April 24. I did go to a steam bath, the one on Jermyn Street, where amidst many of my fellow toads I ran into an autumn crocus, Horst Buchholz! What a cheerful bright-eyed shameless rogue he is, and how attractive still. He was much interested to hear about the play and eager for a part. I told him maybe he could play Patrick in German, and he replied, “First in German and then in English!” He and his old lover Wenzel Lüdecke are still together—in business. They recently started to shoot a film in Egypt. The Egyptians assigned them a place to shoot exteriors, without mentioning that it was part of an army camp. And then the Israeli planes flew over and bombed it! This shattered Horst’s nerves so completely that he quit. And now they are being sued by their backers for not delivering the film and are suing the Egyptians for exposing them to this danger.
He made me feel very cheerful. I asked Clement to send him a script.
Then I went with David and Peter to the National Film Theatre to see some quite unbelievably boring German “underground” films. We—and enough other people to cram the theater—went (presumably) because of all the advance publicity put out by the maker of Sisters of Revolution and Rosy Worker on a Golden Street— the maker is called Rosa von Praunheim but is a young pale arrogant-looking man with shoulder-length hair, who is married.73 Films and Filming carried an article by him, attacking nearly all other German filmmakers. It was illustrated by three stills of scenes allegedly contained in Sisters of Revolution—and not one of them appeared on the screen! Since two of the stills showed naked or nearly naked men about to make love or rape each other, the audience might well have demanded their money back, but they bore it all with British resignation. There were only a few protests.
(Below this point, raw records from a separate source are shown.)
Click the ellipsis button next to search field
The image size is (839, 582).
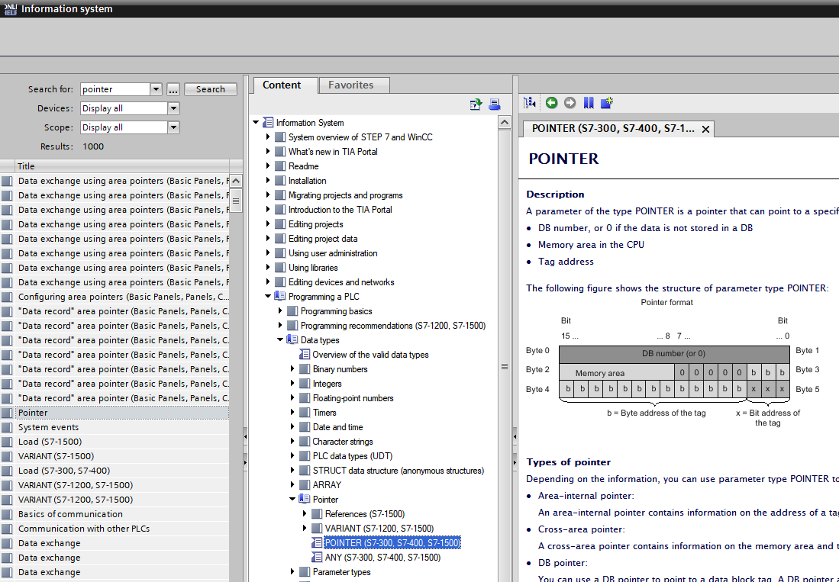point(173,89)
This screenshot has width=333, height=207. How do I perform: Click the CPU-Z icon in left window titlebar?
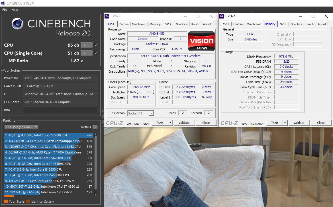tap(107, 16)
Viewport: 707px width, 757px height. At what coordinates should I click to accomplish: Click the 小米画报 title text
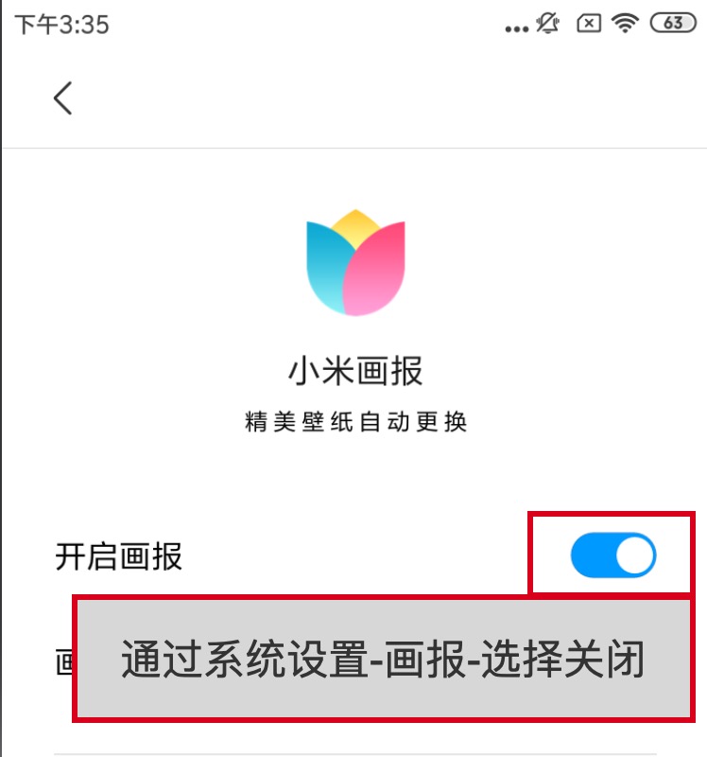point(355,371)
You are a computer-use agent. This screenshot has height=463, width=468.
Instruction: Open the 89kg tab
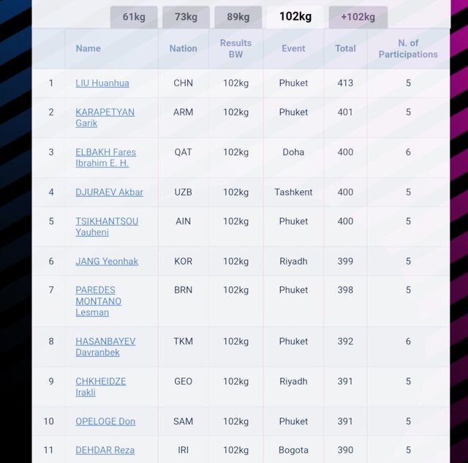pyautogui.click(x=238, y=17)
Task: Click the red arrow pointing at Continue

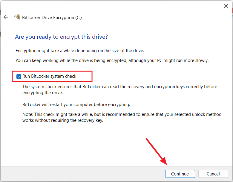Action: [x=157, y=152]
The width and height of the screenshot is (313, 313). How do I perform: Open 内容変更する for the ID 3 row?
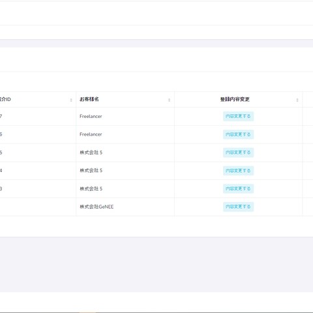pyautogui.click(x=238, y=188)
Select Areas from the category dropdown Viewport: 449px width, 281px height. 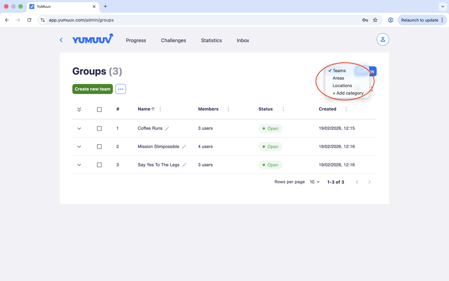[x=338, y=78]
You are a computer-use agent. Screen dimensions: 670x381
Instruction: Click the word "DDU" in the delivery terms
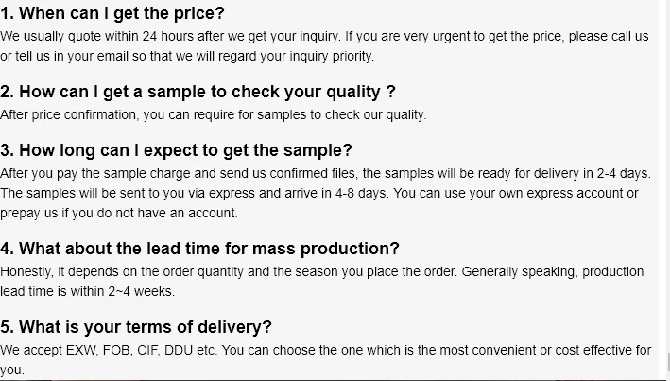tap(181, 350)
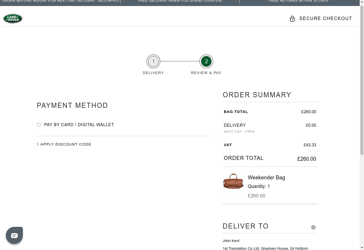Click the Review & Pay step label
364x250 pixels.
click(206, 73)
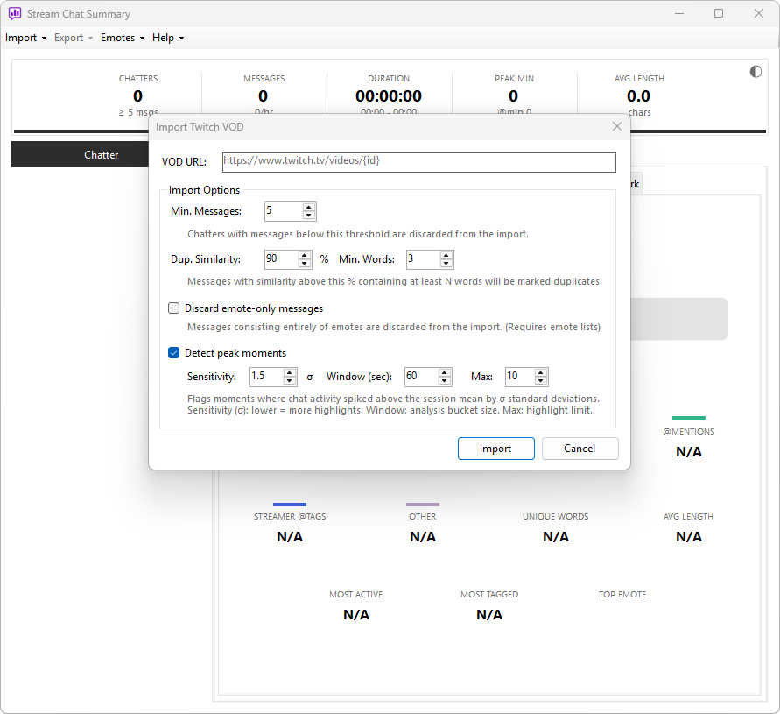This screenshot has height=714, width=780.
Task: Open the Export menu
Action: point(74,38)
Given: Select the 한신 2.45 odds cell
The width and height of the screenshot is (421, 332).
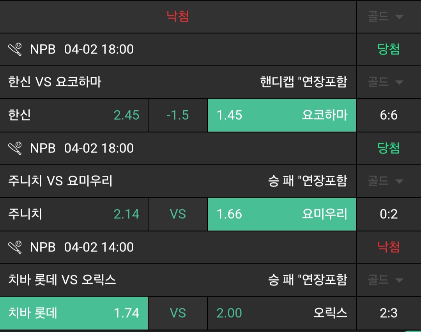Looking at the screenshot, I should [74, 115].
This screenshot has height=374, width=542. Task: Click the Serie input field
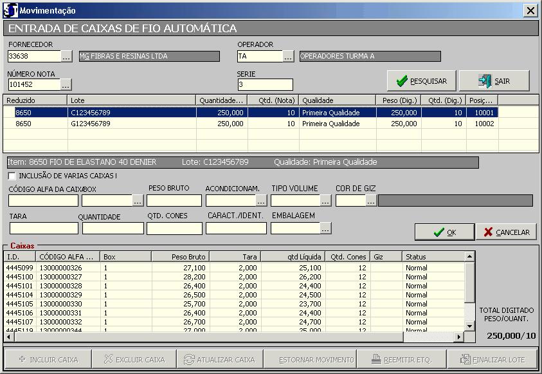click(265, 85)
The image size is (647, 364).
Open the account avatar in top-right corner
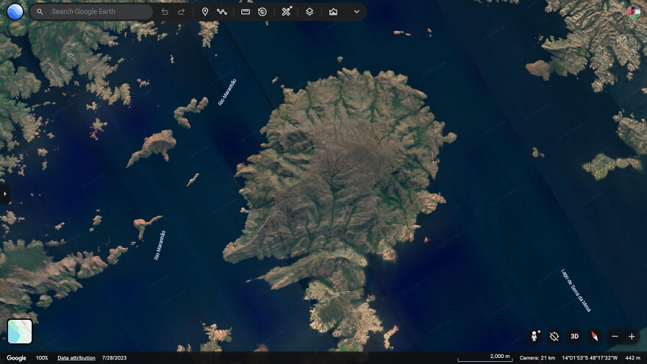(x=633, y=12)
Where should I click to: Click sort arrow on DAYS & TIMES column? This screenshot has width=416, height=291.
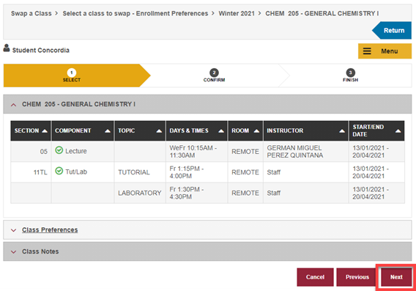[x=221, y=130]
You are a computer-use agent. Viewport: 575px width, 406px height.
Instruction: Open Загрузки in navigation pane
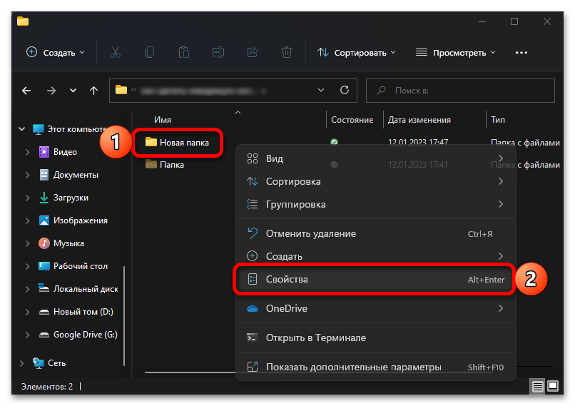click(x=71, y=198)
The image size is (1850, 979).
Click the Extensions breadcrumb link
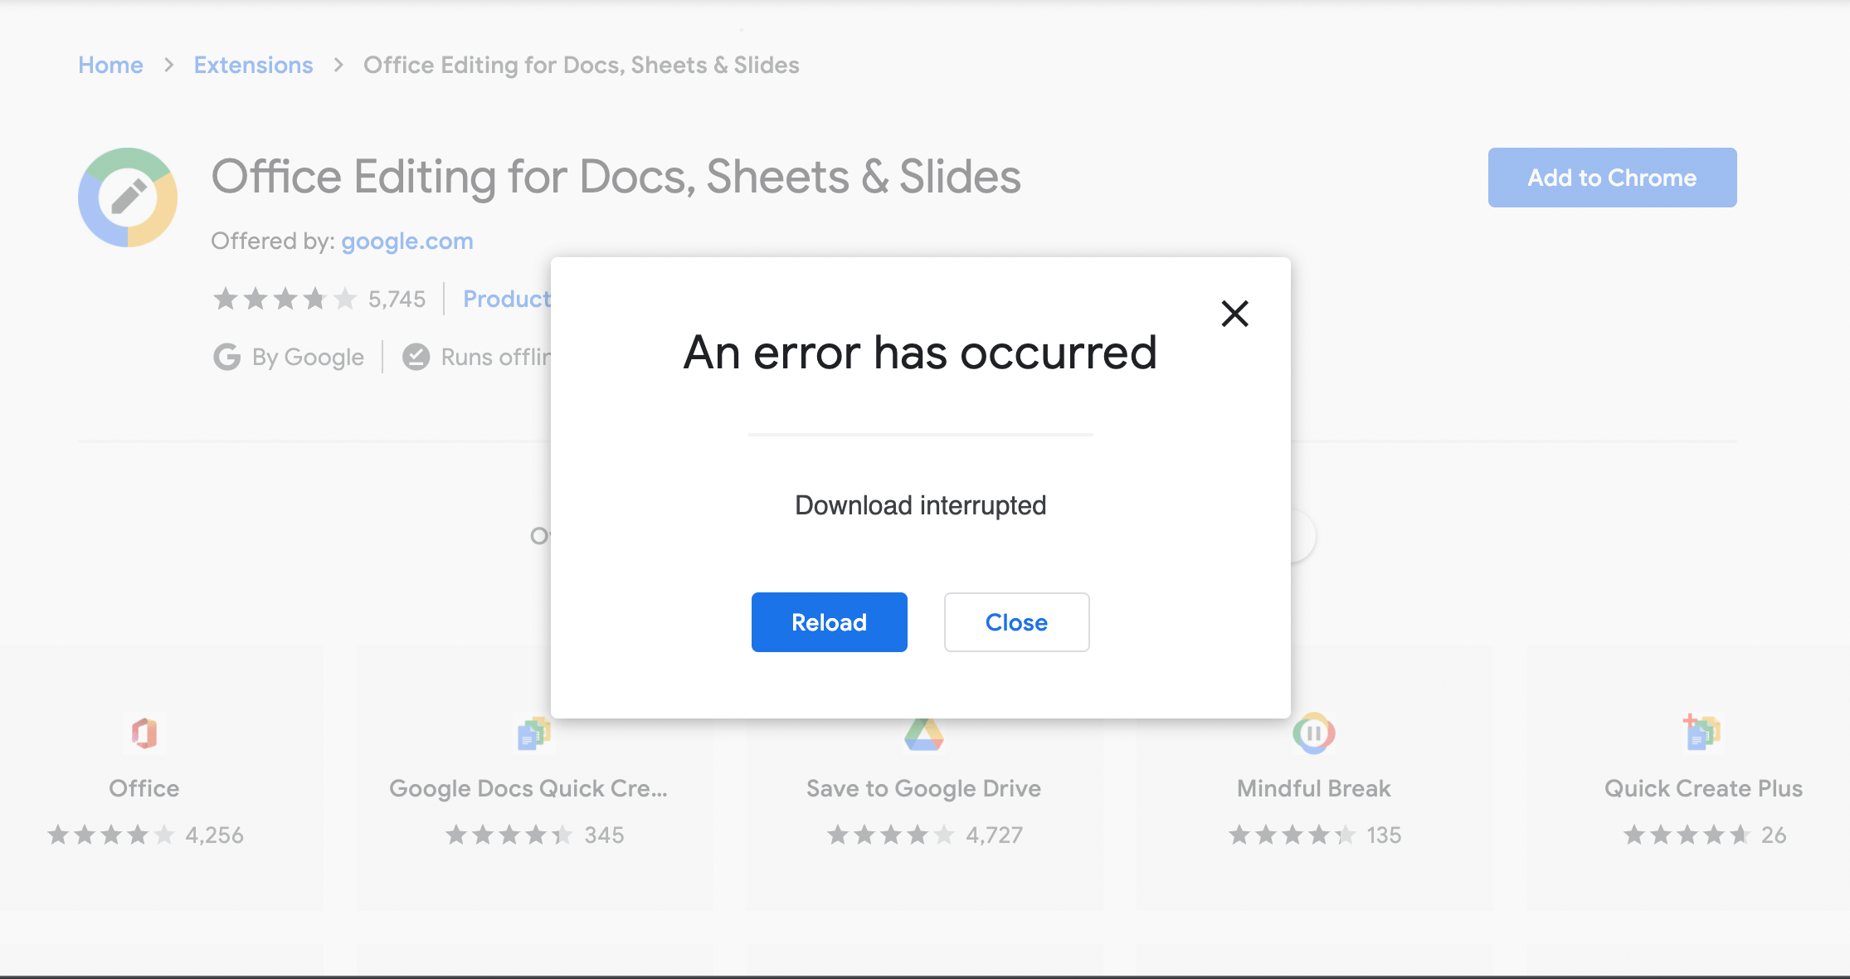[x=253, y=31]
> Then we went to eat at Odin’s and were joined by Patrick Procktor, who was so irritating that I spoke to him quite angrily, which delighted him. He is a really malicious bitch. This morning I ran into him at Ron Kitaj’s show.* Patrick had brought his dog with him into the gallery, and Ron came out, quite annoyed, and said, “I gave orders that no dogs were to be let in,” to which Patrick replied, “I felt sure you couldn’t be serious.” Later, I’m almost certain I heard him running down Ron’s painting to a young man, on the street, near the gallery entrance, as I was coming out.
Then I went hunting for a gold chain for Don, along Bond Street and in the jewellers’ shops of the Burlington Arcade. Nothing even remotely suitable. The jewellers here say that the chain Truman Capote had from Bulgari’s in Rome must have been copied from an antique one.
Then I had lunch with Jean Cockburn74 and her daughter Sarah and three of their friends at a little restaurant in Chancery Lane. Jean looks old but still rather beautiful and she is very lively and active and mentally on the spot—and as political as ever. Sarah is a barrister and, according to Jean, hasn’t cared to marry because “since she took to the law, she has seen so much of what marriage lets you in for.” Sarah is rather plump but quite nice looking.
Seeing Jean made me happy;† I think if I lived here I’d see a lot of her—that is, if I could do so without being involved in her communism. Her devotion to Sarah doesn’t seem repulsive, either. Peggy [Ross] is an invalid most of the time, because of her arthritis, and their mother has had a stroke. So Jean is kept very busy.